If all the terms are English characters, maybe the term index is really composed of 26 English characters. But the actual situation is that the term may not be all English characters, and the term can be any byte array. Moreover, the 26 English characters do not necessarily mean that each character has an equal term. For example, there may not be any term starting with the character x, and there are many terms starting with s. The actual term index is a trie tree:

An example is a trie containing "A", "to", "tea", "ted", "ten", "i", "in", and "inn". This tree does not contain all terms, it does contain some prefixes of terms. The term index can be used to quickly locate a certain offset of the term dictionary, and then search sequentially from this position.

Now we can answer "Why Elasticsearch/Lucene retrieval can be faster than mysql. Mysql only has the term dictionary layer, which is stored on the disk in the form of b-tree sorting. Retrieving a term requires several random access disk operations .And Lucene adds a term index on the basis of the term dictionary to speed up the search. The term index is cached in the memory in the form of a tree. After finding the block position of the corresponding term dictionary from the term index, go to the disk to find the term, greatly Reduced the number of random accesses to disk.

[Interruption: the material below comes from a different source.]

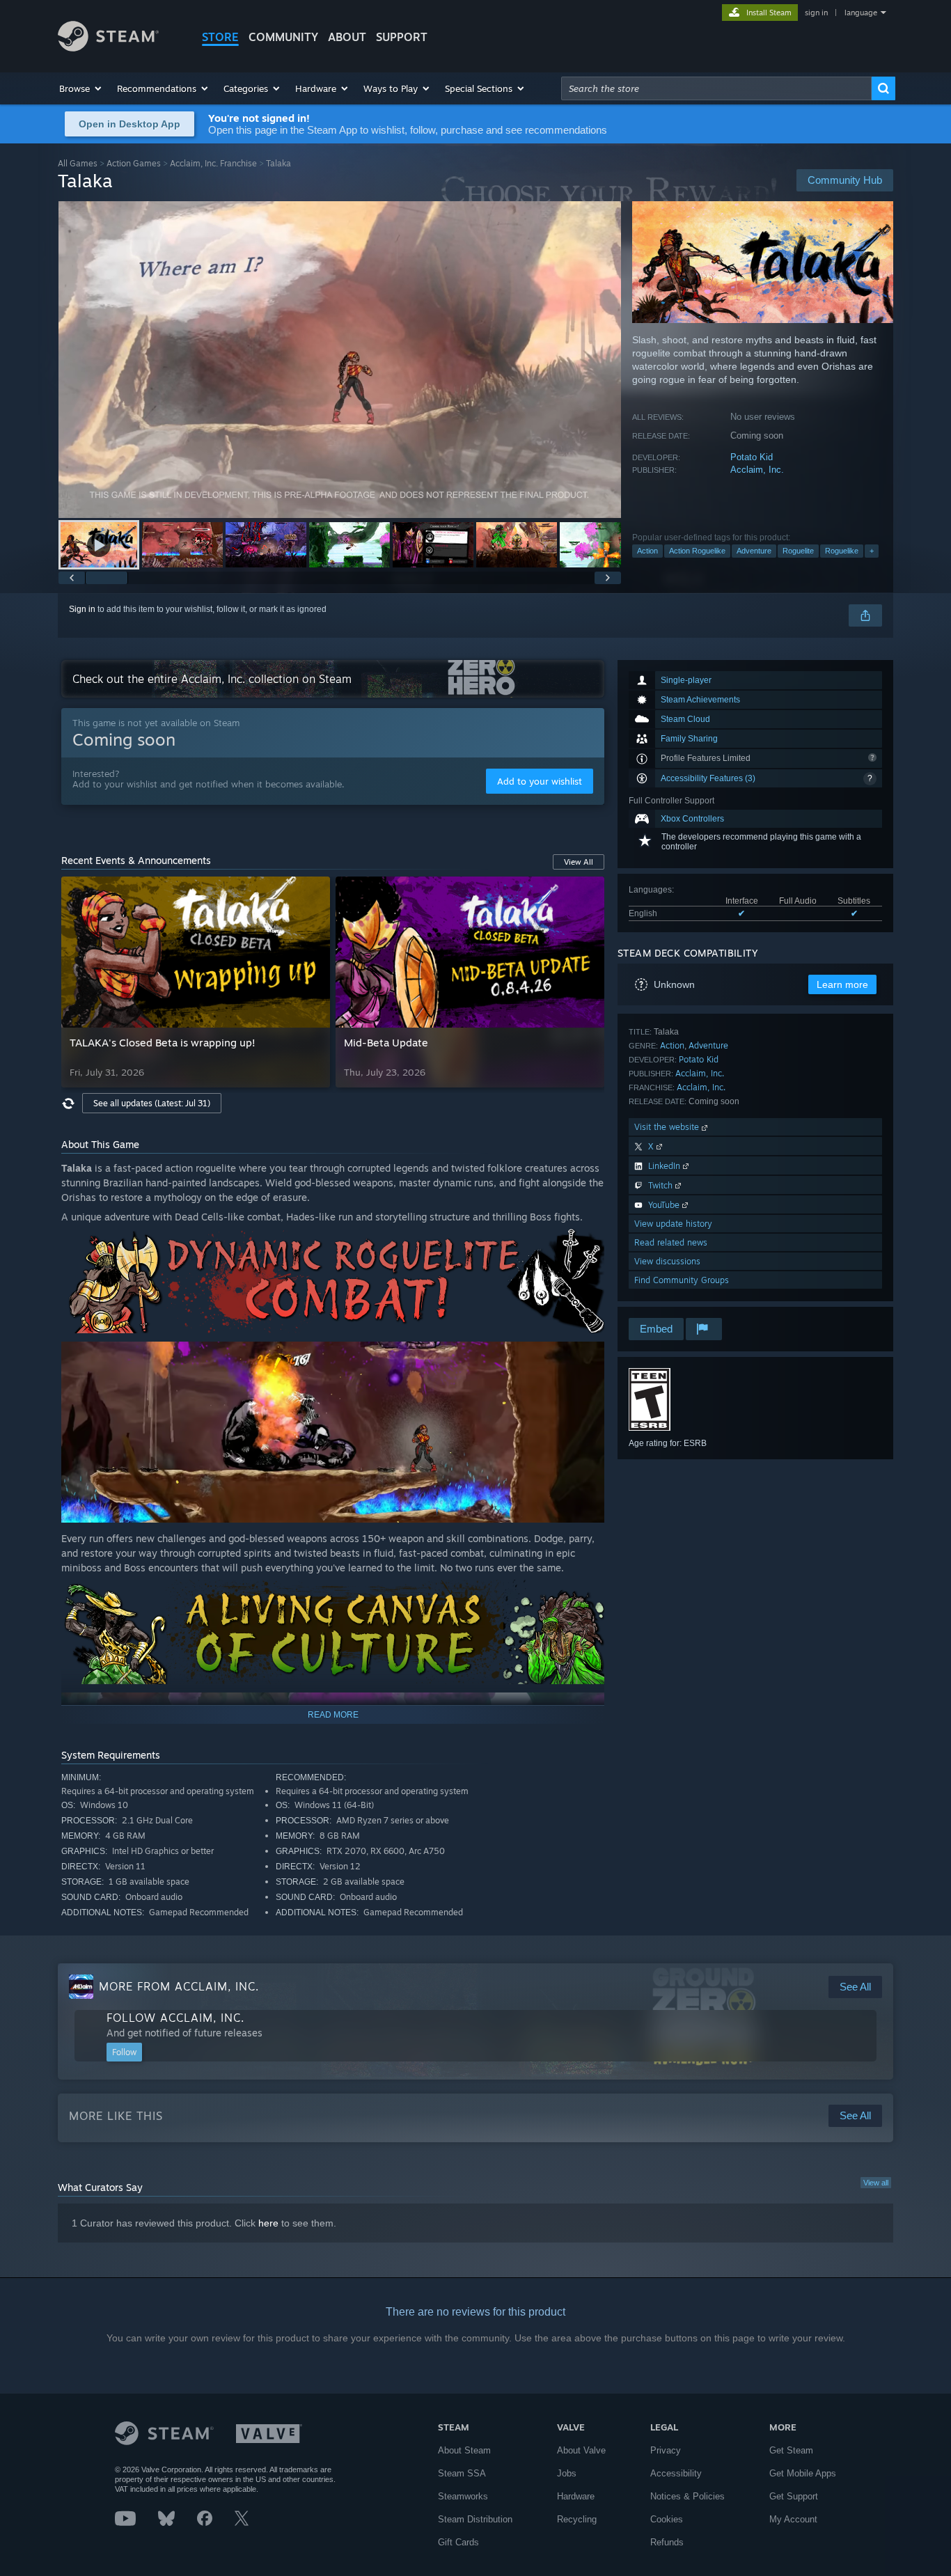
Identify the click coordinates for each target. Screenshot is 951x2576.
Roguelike (841, 551)
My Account (793, 2519)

5. FST(finite-state transducer)

In fact, the Term Index inside Lucene uses a "variant" trie tree, namely FST. How is FST better than trie tree? The trie tree only shares the prefix, while the FST shares both the prefix and the suffix, saving more space.

A FST is a 6-tuple (Q, I, O, S, E, f):

  • Q is a finite set of states
  • I is a finite set of input symbols
  • O is a finite set of output symbols
  • S is a state in Q called the initial state
  • E is a subset of Q, called the terminal state set
  • f is the conversion function, f ⊆ Q × (I∪{ε}) × (O∪{ε}) × Q, where ε represents the null character.
    That is, starting from a state q1, receiving an input character i, can reach another state q2, and generate an output o.

For example, there is the following set of mapping relationships:

cat -> 5
deep -> 10
do -> 15
dog -> 2
dogs -> 8

It can be represented by FST in the following figure:

image

This article is very good: In-depth analysis of Lucene's dictionary FST

Think about why you don't use HashMap, HashMap can also implement an ordered Map? Memory consumption! Sacrificing a little performance to save memory, the aim is to put all Term Indexes in the memory, and the final effect is to increase the speed. As can be seen above, FST is a graph structure that compresses the suffix of the dictionary tree. She has the efficient search capability of Trie, and it is also very small. In this way, when we search, we can load the entire FST into memory.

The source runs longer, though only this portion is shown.